┌─ PASSAGE

Java Log Sanitizer
This library can be used to intercept "suspicious" data before it is logged and then mask the data to make it less useful to an attacker. For example it can identify and mask Credit Card number or IBANS.
The masking is meant to keep the logging useful but not useful enough for an attacker or a casual observer. This project was inspired by the data breaches at Github and Twitter that appear to be the result of logging. Traditionally code reviews are the mechanism meant to catch errors but these are not foolproof and security should be multi-layered. This library can never be perfect and is meant to be an addition to, NOT a replacement for, secure development and operational practices. It supports logback. It will be expanded to log4j2 and log4j in future but these are not yet tested.
Status
Currently running in production environments.
Getting Started
These instructions will get you a copy of the project up and running on your local machine for development and testing purposes. See deployment for notes on how to deploy the project on a live system.
Prerequisites
You must be using logback (or in future log4j2 or log4j). A wrapper like commons-logging of Slf4j is OK as long as the underlying logger is supported. No other logging frameworks are currently supported.
Dependencies
There are few dependencies and they are only needed at runtime. The library plugs into the logging frameworks and so there is no direct dependency.
- log-sanitizer-core depends on Jackson 2.9 for JSON parsing. If you use the JSON sanitizer you need to make sure that Jackson 2.9.X is available in the classpath.
- commons-lang3 is needed for most most sanitizers.
- [log4j2]: runtime dependency with log-sanitizer-log4j2
- [logback]: runtime dependency with log-sanitizer-logback
Installing
The easiest way to use log-sanitizer is with Maven or Gradle.
Logback
In Logback a new MessageConverter with a "conversionWord" and then used as part of a pattern. For example: LogbackDefaultSanitizer defined as "sanitizedMessage"
<conversionRule conversionWord="sanitizedMessage" converterClass="be.sysa.log.sanitize.logback.LogbackDefaultSanitizer" />
...
<pattern>%-4relative [%thread] %-5level %logger{35} - %sanitizedMessage %n</pattern>
Performance
The will be a perfromance penalty using the Sanitizers. It is up to you to determine if you are willing to accept the penalty. You do not need to use all sanitizers.
This is the output from jmh
which is used to do the microbenchmarks. It is from an old iMac I7 from 2009. Units are operations per second.

└─

| EXERCISE TASK A |
Answer these questions about the Java Log Sanitizer page:
(i) Which data breaches inspired the project?
(ii) Which logging framework is supported right now?
(iii) Which version of Jackson has to be in the classpath to use the JSON sanitizer?
| EXERCISE TASK B |
Repeat the part of the Java Log Sanitizer page between "- [log4j2]: runtime" and "Maven or Gradle.", inclusive.

┌─ DATASET RECORDS

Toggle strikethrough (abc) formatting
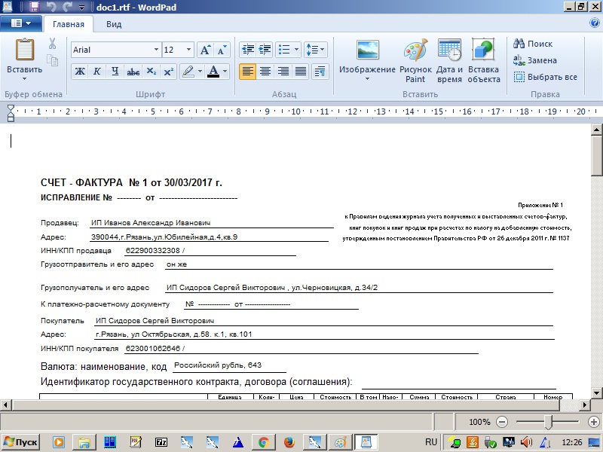click(133, 72)
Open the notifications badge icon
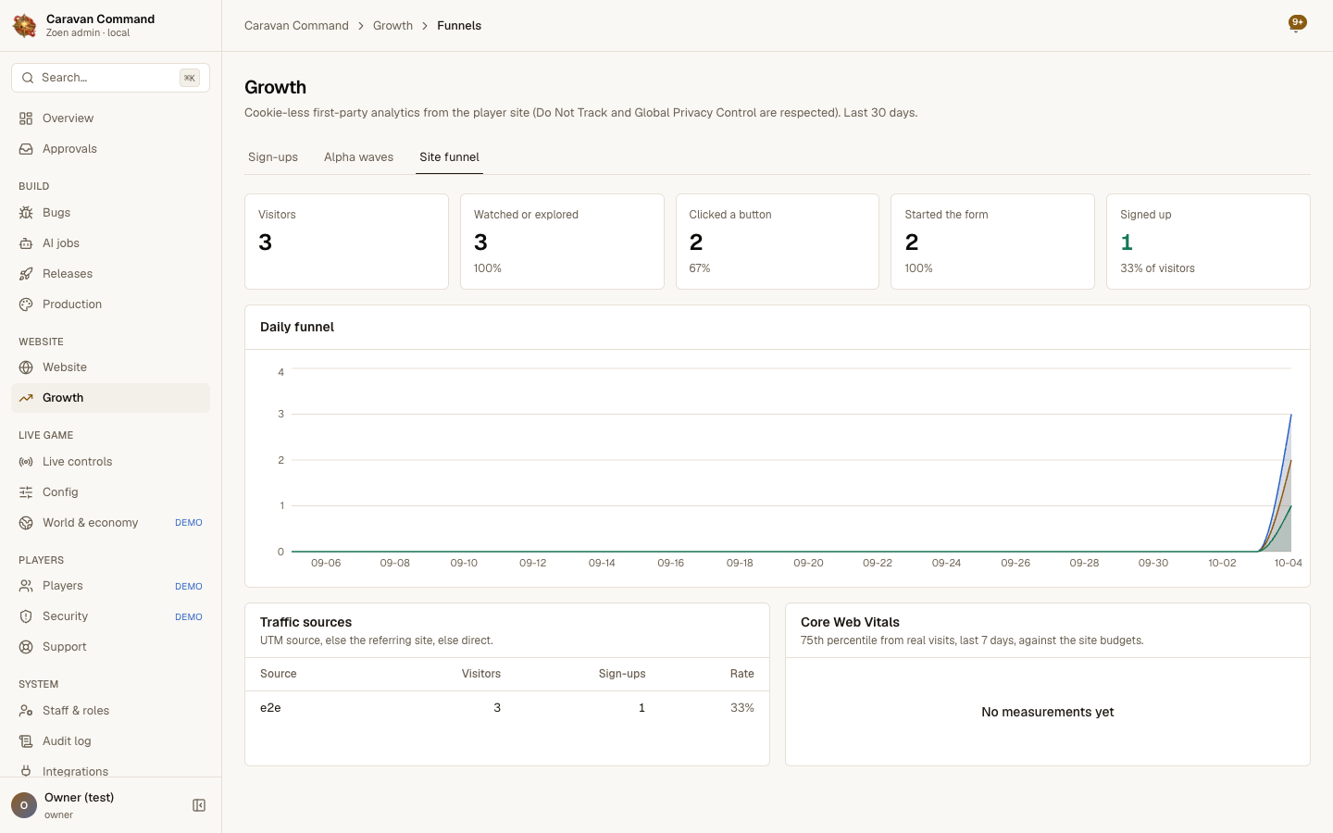1333x833 pixels. 1297,23
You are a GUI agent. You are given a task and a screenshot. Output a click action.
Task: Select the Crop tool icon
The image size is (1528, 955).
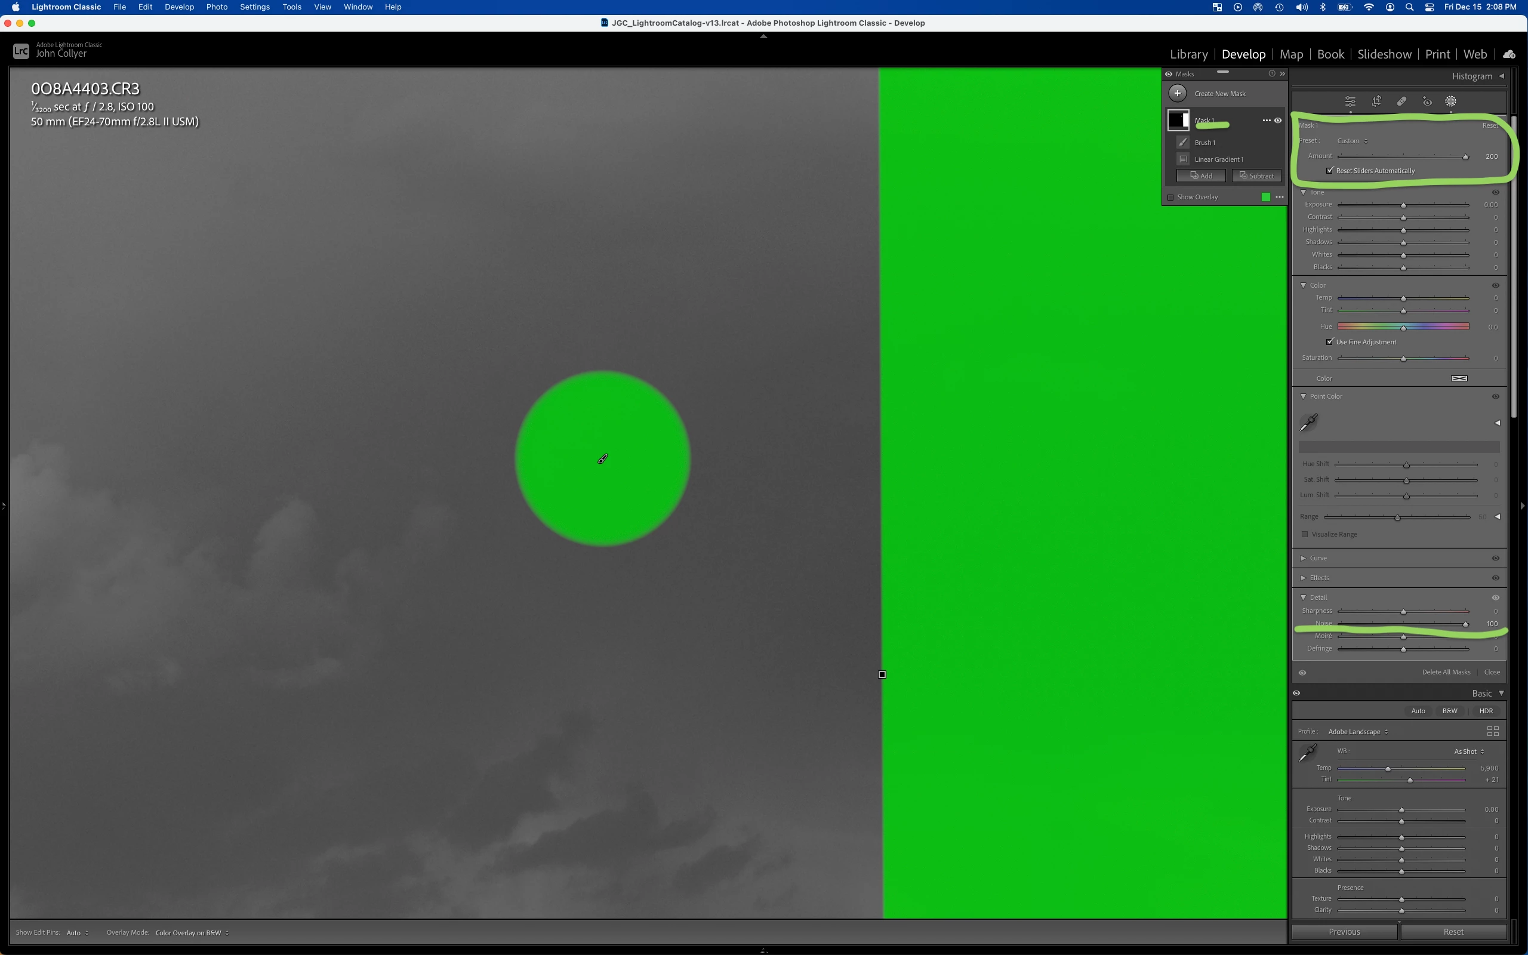pos(1376,102)
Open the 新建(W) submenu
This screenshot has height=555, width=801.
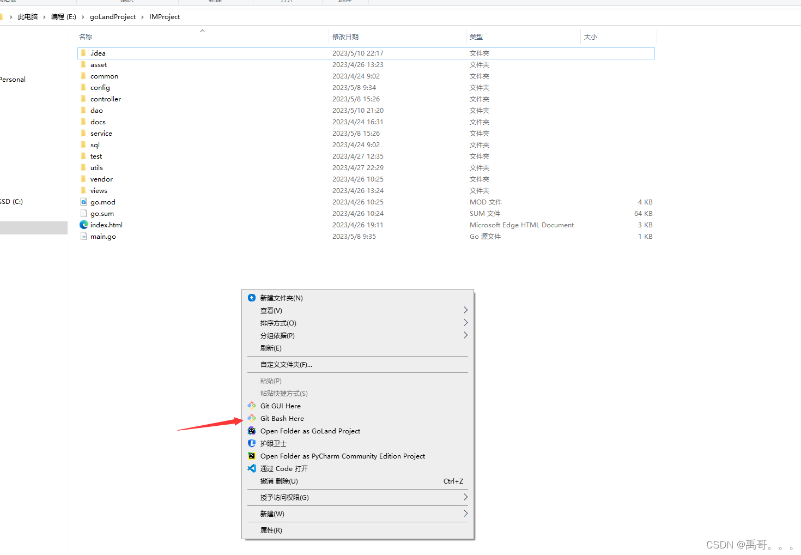465,513
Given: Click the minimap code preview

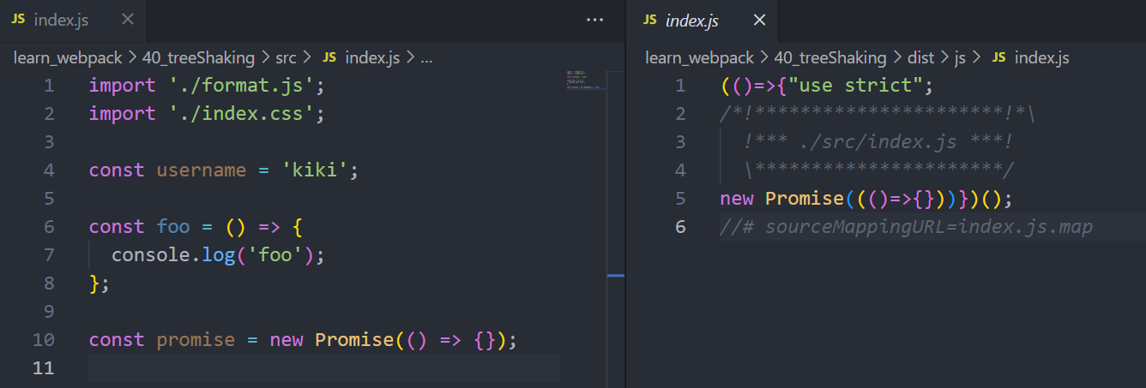Looking at the screenshot, I should [586, 80].
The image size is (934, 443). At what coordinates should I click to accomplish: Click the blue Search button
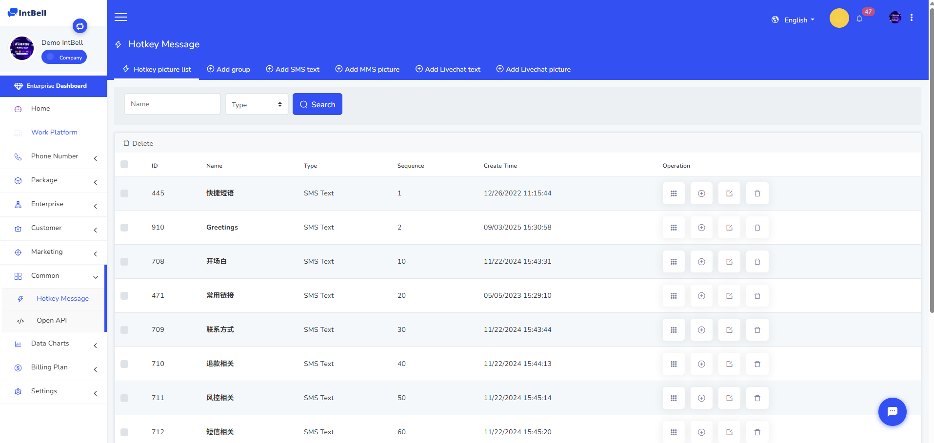[317, 104]
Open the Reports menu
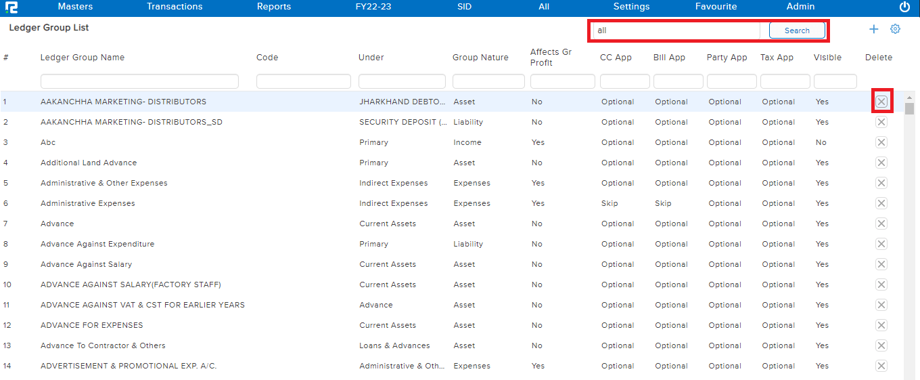 274,7
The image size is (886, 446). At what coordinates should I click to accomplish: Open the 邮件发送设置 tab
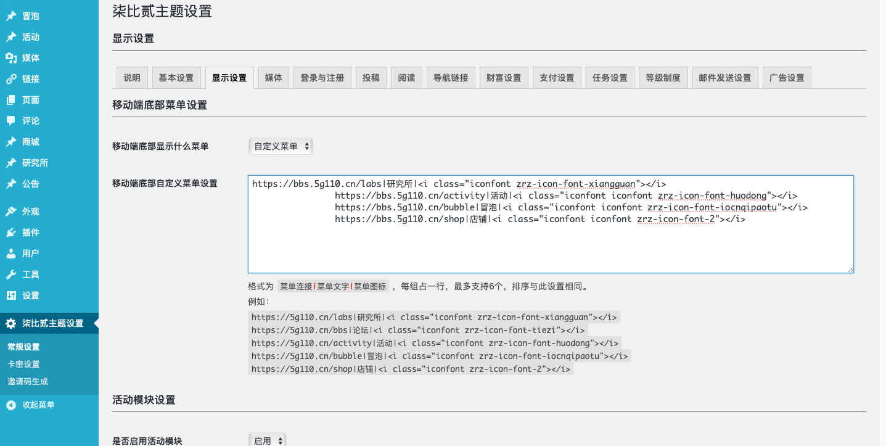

└─

| FINISHED ANSWER A |
(i) The data breaches at Github and Twitter, which appear to be the result of logging.
(ii) Logback.
(iii) Jackson 2.9.X.

| FINISHED ANSWER B |
- [log4j2]: runtime dependency with log-sanitizer-log4j2
- [logback]: runtime dependency with log-sanitizer-logback
Installing
The easiest way to use log-sanitizer is with Maven or Gradle.